FH: Yet we still hear so many stories of patients harmed and of hospitals not admitting when a mistake is made. How do you get this message to those organizations?

DM: Part of it is getting CANDOR out to other organizations. … And people hate when I say it, but part of it is about regulations and legislation. I’ve had some CEOs of hospitals tell me, especially in states where there is sort of a cap on medical malpractice, “We have 60 horrific events every year, it costs us $250,000 per medical malpractice claim to pay it off, so that’s $15 million. We just build it into the cost of doing business and we focus in on generating more revenue.” It makes no sense to me.

FH: So how did MedStar make the calculation that patient safety was worth prioritizing?

DM: The reason we’ve been so motivated at MedStar is because of leadership. When I first came to MedStar, I said to Ken Samet, our CEO, “Why would you want someone like me?” And he said: “Dave, because I’m tired of apologizing for bad care.” And you could see it in his face and in his gut that, for a CEO, it was one of the worst feelings to know your health system hurt someone. He told me two things: He wanted to improve and he used the word apology. There are some places that say “Eh, stuff happens. It’s part of doing business” and move on. If the CEO of every health system had to be in the room with a patient or family to do an apology, life would be different.

FH: What legislation or regulations do we need?

DM: Joe talks about that if your hospital is involved in a case where the care was bad and you didn’t have [best practice models] in place, and didn’t have a process where you apologized, you didn’t get paid for that care. And today, we still pay for too much bad care and too many infections. What we’ve proposed in Maryland would be an audit committee made up of plaintiffs' attorneys, defense attorneys, patient and family advocates and quality/safety leaders that would audit hospitals the way the joint commission does. Because hospitals will say “Oh yeah, we do this.” No, they don’t. There would be an audit process to ensure that hospitals that are doing it the right way receive certain benefits and hospitals that weren’t would get certain penalties.

RELATED: How to communicate with patients after an error occurs

FH: What is a tangible, simple thing that a hospital CEO could do to start getting traction right away when it comes to impacting patient safety?

DM: There’s got to be a tie that connects the event with process and systems improvement that results, with an audit to make sure changes were put in place. It’s one thing to say “Oh yeah, we’re going to put in these new monitors here.” But six months later, the monitors are still in the order process. Where is the urgency? From the CEO standpoint, I think certain CEOs get it. And some don’t. A CEO’s survival really comes to “At the end of this 12-month period, how did we do financially? Did I hit the budget, did I make the numbers?” Many CEOs, in this day where revenues are tight, healthcare is being cut, they are really afraid to invest in something that is longer term and may show results two, three, four years later.

FH: Beyond the impact on patients and their families, can investments on safety reap a return?

DM: The results we’ve seen at MedStar weren’t seen in the first year or the second year.
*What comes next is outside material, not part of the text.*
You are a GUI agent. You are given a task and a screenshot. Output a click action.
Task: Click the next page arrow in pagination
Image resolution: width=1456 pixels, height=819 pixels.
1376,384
It was like the end of the second year to the beginning of the third year where we saw our medical malpractice totally drop. The first year it dropped $7 million. Then it dropped $20 million. It has consistently dropped over $20 million in the last four years. … They invested a couple million dollars to train people in high reliability and resilience training, they invested in a human factors engineering center.

It was a huge investment for an organization. A single hospital couldn’t do this sort of investment. But as a large health system, we’re able to spread the costs out. All those things we knew wouldn’t contribute to our bottom line that year or even the next year. But our chief financial officer and our CEO said, “We’re going to get better and we’re going to invest in these things.” And now all that money we’ve saved has added up to $100 million in the last four years.